Pendekatan non farmakologis merupakan lini pertama untuk mengatasi gejala delirium. Asupan cairan dan nutrisi harus diperhatikan karena pasien berisiko mengalami dehidrasi atau malnutrisi. Tata laksana farmakologis dapat diberikan jika pasien berpotensi membahayakan diri sendiri maupun orang lain, mengganggu terapi utama, atau muncul gejala psikosis.[6]
Terapi Non Farmakologi
Agitasi ringan dapat diatasi dengan terapi non-farmakologi sebagai berikut:
- Menghentikan konsumsi obat antikolinergik dan zat psikoaktif.
- Melakukan reorientasi sederhana menggunakan jam, kalender, atau foto keluarga. Reorientasi juga dapat dilakukan secara verbal dengan bercerita pada pasien.
- Mengajak keluarga pasien untuk menenangkan pasien secara verbal.
- Memperbaiki siklus dan kualitas tidur.
- Menciptakan suasana yang tenang dan nyaman. Sebaiknya, pasien tidak terlalu sering berpindah ruang rawat.

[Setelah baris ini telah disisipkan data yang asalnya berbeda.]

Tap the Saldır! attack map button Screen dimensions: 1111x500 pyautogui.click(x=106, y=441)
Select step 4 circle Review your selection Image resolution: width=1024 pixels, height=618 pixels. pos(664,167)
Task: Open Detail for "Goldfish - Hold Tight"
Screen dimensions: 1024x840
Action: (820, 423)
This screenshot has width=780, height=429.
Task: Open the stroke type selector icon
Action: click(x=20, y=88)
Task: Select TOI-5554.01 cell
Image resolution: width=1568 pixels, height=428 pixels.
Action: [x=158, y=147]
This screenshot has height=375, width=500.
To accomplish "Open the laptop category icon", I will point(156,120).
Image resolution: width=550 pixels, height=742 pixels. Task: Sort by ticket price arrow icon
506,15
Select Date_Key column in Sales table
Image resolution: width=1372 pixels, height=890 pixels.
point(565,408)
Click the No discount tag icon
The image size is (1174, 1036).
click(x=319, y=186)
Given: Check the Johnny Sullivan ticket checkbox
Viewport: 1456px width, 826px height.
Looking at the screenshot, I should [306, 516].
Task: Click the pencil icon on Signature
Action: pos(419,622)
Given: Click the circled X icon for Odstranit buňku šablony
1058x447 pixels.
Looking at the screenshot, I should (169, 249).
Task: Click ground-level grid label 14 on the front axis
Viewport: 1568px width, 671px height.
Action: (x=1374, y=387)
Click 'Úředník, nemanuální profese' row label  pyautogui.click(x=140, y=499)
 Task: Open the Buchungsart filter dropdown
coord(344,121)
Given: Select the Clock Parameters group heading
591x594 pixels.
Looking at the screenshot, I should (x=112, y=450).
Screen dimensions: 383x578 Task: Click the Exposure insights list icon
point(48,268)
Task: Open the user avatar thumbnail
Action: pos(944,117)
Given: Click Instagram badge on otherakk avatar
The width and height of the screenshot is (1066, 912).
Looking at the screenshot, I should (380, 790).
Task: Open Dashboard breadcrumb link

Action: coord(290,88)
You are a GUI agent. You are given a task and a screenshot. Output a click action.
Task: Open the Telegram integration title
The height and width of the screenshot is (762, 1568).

- Fiksasi fisik sebaiknya dihindari karena dapat meningkatkan agitasi serta menyebabkan imobilitas, ulkus dekubitus, dan aspirasi.
- Pasien tidak boleh dibiarkan sendiri karena berpotensi membahayakan diri sendiri. [1,2,6]
Selain mengatasi delirium, keadaan umum pasien perlu dijaga melalui langkah berikut:
- Memberikan asupan cairan dan nutrisi yang cukup
-
Meningkatkan mobilisasi dan range of motion (ROM)
- Mencegah kerusakan kulit
- Mengatasi nyeri, rasa tidak nyaman, dan inkontinensia
- Mengurangi risiko pneumonia aspirasi. [6]
Medikamentosa
Terapi farmakologis dapat diberikan pada kasus agitasi berat yang dapat mengganggu terapi utama atau berpotensi melukai diri sendiri maupun orang lain. Gejala psikosis berat seperti halusinasi dan waham juga merupakan indikasi terapi farmakologis. [2,6]
Antipsikotik
Golongan antipsikotik dapat mengatasi agitasi dan gejala psikosis. Meskipun dapat meringankan gejala delirium, antipsikotik tidak selalu memperbaiki prognosis. Haloperidol sudah lebih awal digunakan dibandingkan antipsikotik generasi kedua. Meskipun demikian, haloperidol dosis tinggi (>4,5 mg/hari) lebih sering menimbulkan efek samping ekstrapiramidal.[2,6]
Haloperidol dosis rendah (0,5–1 mg, dapat diulang 1–2 jam sesuai kebutuhan, dosis maksimal 5 mg/hari) diberikan secara per oral, intramuskular, atau intravena. Antipsikotik generasi kedua yang dapat diberikan adalah risperidon (0,5–3 mg, setiap 12 jam), olanzapin (2,5–15 mg, sekali sehari), dan quetiapin (25–200 mg, setiap 12 jam). Ketiganya diberikan secara per oral.[6,12]
Benzodiazepin
Benzodiazepin dapat digunakan untuk delirium yang disebabkan oleh withdrawal alkohol atau benzodiazepin. Obat yang menjadi pilihan adalah lorazepam 0,5–1 mg, dapat diulang 1–2 jam sesuai kebutuhan secara per oral atau intravena.[2,6,12]
Antikolinesterase
Pemberian antikolinesterase inhibitor masih menjadi kontroversi. Secara teori, gejala delirium disebabkan oleh penurunan aktivitas kolinergik. Namun, penelitian menunjukkan bahwa manfaat antikolinesterase inhibitor pada delirium tidak konsisten.[2,6]
Obat lainnya
Obat lain yang dapat diberikan pada penatalaksanaan delirium adalah:
- Ramelteon merupakan agonis reseptor melatonin. Obat ini dapat memperbaiki siklus dan kualitas tidur sehingga mengurangi gejala delirium. Ramelteon diberikan 8 mg secara per oral, 30 menit sebelum tidur.[14]
- Tiamin (B1) dapat diberikan pada ensefalopati Wernicke. Dosis yang dianjurkan adalah 100 mg (IV), dilanjutkan dengan 50–100mg/hari (IV atau IM).[2]
- Sianokobalamin (B12) dapat diberikan untuk delirium yang disebabkan kekurangan B12.[2]